[Openmp-commits] [openmp] d23b9fa - [Libomptarget] Update handling of architectures for DeviceRTL
Joseph Huber via Openmp-commits
openmp-commits at lists.llvm.org
Wed Mar 8 09:22:52 PST 2023
Author: Joseph Huber
Date: 2023-03-08T11:22:33-06:00
New Revision: d23b9fa61d190a7a95a83303987b186450d5c58a
URL: https://github.com/llvm/llvm-project/commit/d23b9fa61d190a7a95a83303987b186450d5c58a
DIFF: https://github.com/llvm/llvm-project/commit/d23b9fa61d190a7a95a83303987b186450d5c58a.diff
LOG: [Libomptarget] Update handling of architectures for DeviceRTL
The support for enabling and disabling certain architectures for the
OpenMP device RTL is different between AMD and Nvidia. This patch
updates the logic to make it common. This supports the `auto` format
more generally via the `nvptx-arch` and `amdgpu-arch` options. (These
are not availible at CMake time without a runtimes build, or another
install somewhere. But that only prevents users from using auto).
Reviewed By: ye-luo
Differential Revision: https://reviews.llvm.org/D145513
Added:
Modified:
openmp/libomptarget/DeviceRTL/CMakeLists.txt
openmp/libomptarget/cmake/Modules/LibomptargetGetDependencies.cmake
Removed:
################################################################################
diff --git a/openmp/libomptarget/DeviceRTL/CMakeLists.txt b/openmp/libomptarget/DeviceRTL/CMakeLists.txt
index 6844e885fa6d0..cf9d21aa357f4 100644
--- a/openmp/libomptarget/DeviceRTL/CMakeLists.txt
+++ b/openmp/libomptarget/DeviceRTL/CMakeLists.txt
@@ -56,33 +56,29 @@ set(devicertl_base_directory ${CMAKE_CURRENT_SOURCE_DIR})
set(include_directory ${devicertl_base_directory}/include)
set(source_directory ${devicertl_base_directory}/src)

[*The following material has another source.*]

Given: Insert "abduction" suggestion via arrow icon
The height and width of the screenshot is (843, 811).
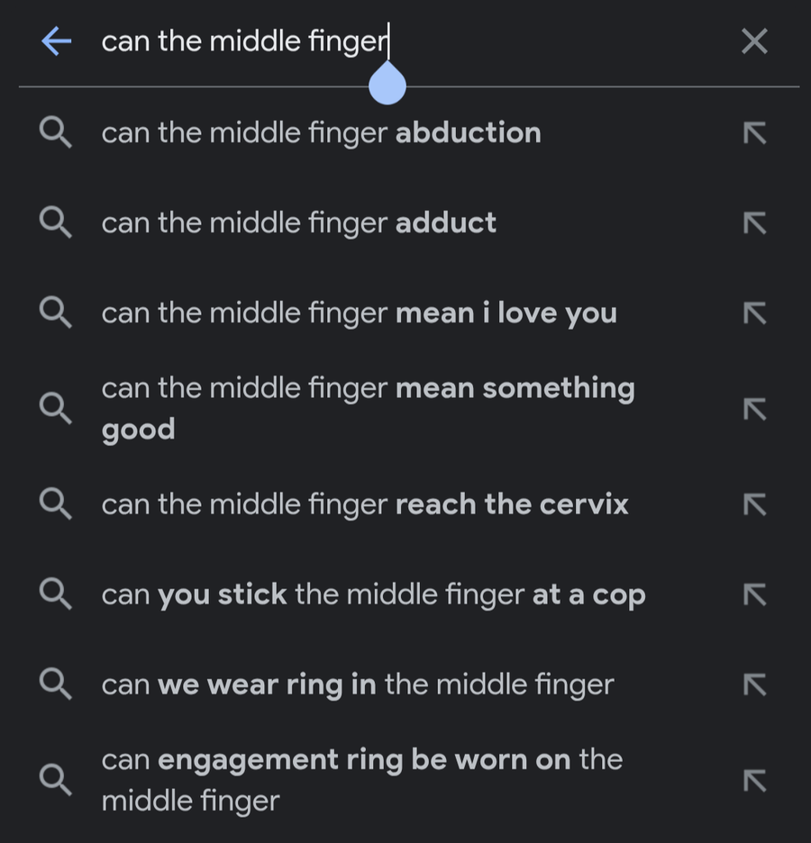Looking at the screenshot, I should click(x=754, y=133).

-set(all_capabilities 35 37 50 52 53 60 61 62 70 72 75 80 86 89 90)
-
-set(LIBOMPTARGET_NVPTX_COMPUTE_CAPABILITIES ${all_capabilities} CACHE STRING
- "List of CUDA Compute Capabilities to be used to compile the NVPTX DeviceRTL.")

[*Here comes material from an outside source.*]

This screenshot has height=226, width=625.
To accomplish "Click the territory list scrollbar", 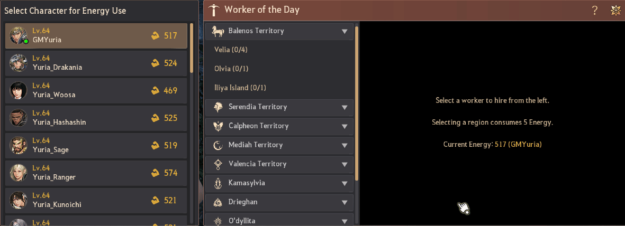I will [x=357, y=103].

-string(TOLOWER ${LIBOMPTARGET_NVPTX_COMPUTE_CAPABILITIES} LIBOMPTARGET_NVPTX_COMPUTE_CAPABILITIES)
-
-if (LIBOMPTARGET_NVPTX_COMPUTE_CAPABILITIES STREQUAL "all")
- set(nvptx_sm_list ${all_capabilities})
-elseif(LIBOMPTARGET_NVPTX_COMPUTE_CAPABILITIES STREQUAL "auto")
- if (NOT LIBOMPTARGET_DEP_CUDA_FOUND)
- libomptarget_error_say("[NVPTX] Cannot auto detect compute capability as CUDA not found.")
- endif()
- set(nvptx_sm_list ${LIBOMPTARGET_DEP_CUDA_ARCH})
-else()
- string(REPLACE "," ";" nvptx_sm_list "${LIBOMPTARGET_NVPTX_COMPUTE_CAPABILITIES}")
-endif()
-
-# Check all SM values
-foreach(sm ${nvptx_sm_list})
- if (NOT ${sm} IN_LIST all_capabilities)
- libomptarget_warning_say("[NVPTX] Compute capability ${sm} is not supported. Make sure clang can work with it.")
+set(all_amdgpu_architectures "gfx700;gfx701;gfx801;gfx803;gfx900;gfx902;gfx906"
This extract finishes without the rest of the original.